With Ambrose in the lead, the trail takes us through an open, sunlit woodland of white pine and hemlock, chestnut oaks and beeches, maples and birch. We pass loose stone rows and precise dry-laid stone walls — evidence of a long-ago builder’s skill and our area’s agricultural roots.

Nancy’s eye for the unusual has us all backtracking to see a patch of odd plants. In shape, they look like ghostly Indian pipes. But these are tinged with red, a plant called pinesap or false beechdrop. Like Indian pipes, they have no chlorophyll, so their roots get nutrients from fungi underground, which in turn depend on tree roots. And they are related to the blueberry!
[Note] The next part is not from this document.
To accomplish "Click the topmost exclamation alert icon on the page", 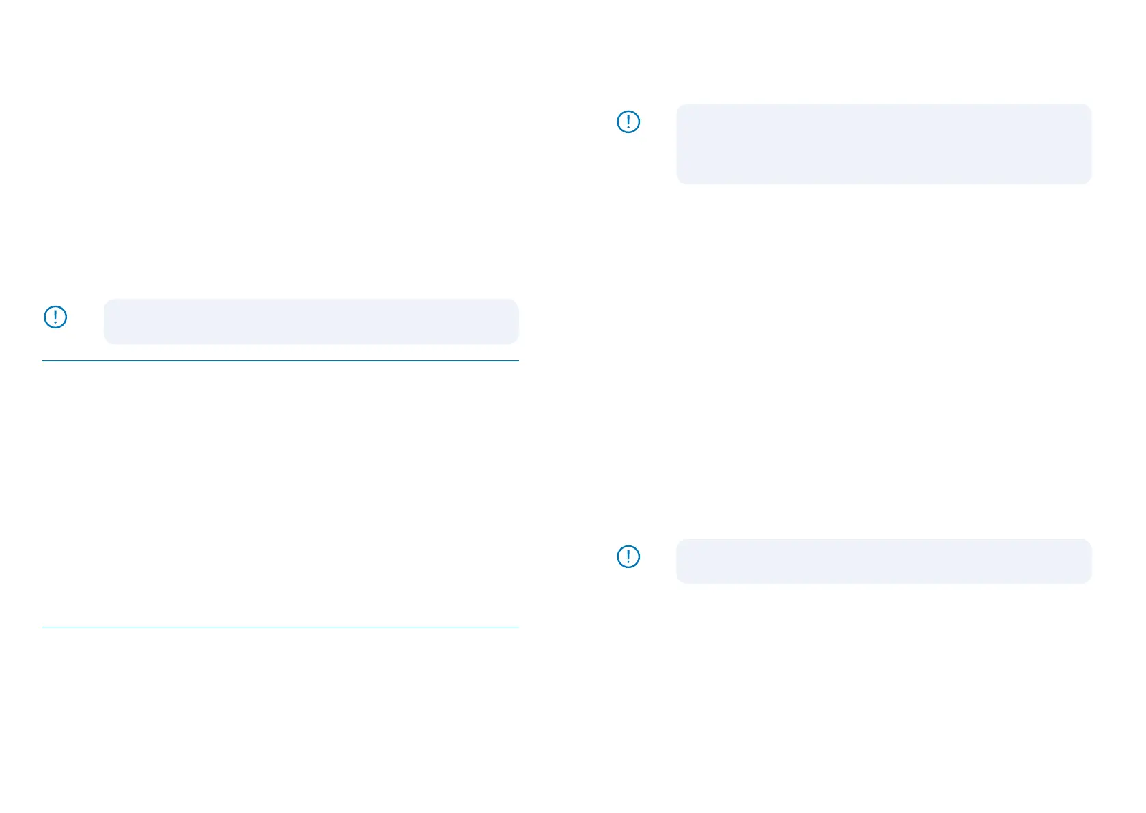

We take a couple of wrong turns and many more stops to inspect interesting mushrooms. (Are those chanterelles? What’s that in the leaf litter that looks like saltwater coral?) We meet four riders on horseback and hear a pileated woodpecker drumming for insects.

Our loop leads back through the pines and open woods to rejoin the yellow trail. With the trailhead in sight, Ambrose makes one more discovery. Fat monarch caterpillars are placidly munching the milkweed we breezed by two hours ago — a fitting end to a morning in Big Woods, thanks to the wise people of Chestnuthill Township.


Carol Hillestad is a hike leader and writer for Get Outdoors Poconos, a grant-funded series administered by Brodhead Watershed Association.

 

Photos and video by Nancy J. Hopping

 

 
Little Bear patiently waits while Forrest and Ambrose Cavalier and Carol Hillestad (background) hatch a plan.  

 

 
An old chanterelle? Ground-pine clubmoss is evergreen. Its spores are flammable and were used in American Indian ceremonies.  
 
An acorn plum gall, the nursery of a tiny wasp.  

 

 
In the same family as the blueberry, these false beechdrops are unlike other plants that make their own food from sunlight. Instead, they tap into underground threads of fungus for their nutrients.

 

 

Ghost plant, also known as Indian pipe, grows from the leaf litter.

 

A beautiful Monarch butterfly in the making.

Yellow spindle coral fungus is also known as fairy fingers. Many mushrooms are edible, but many are not. Know your fungus!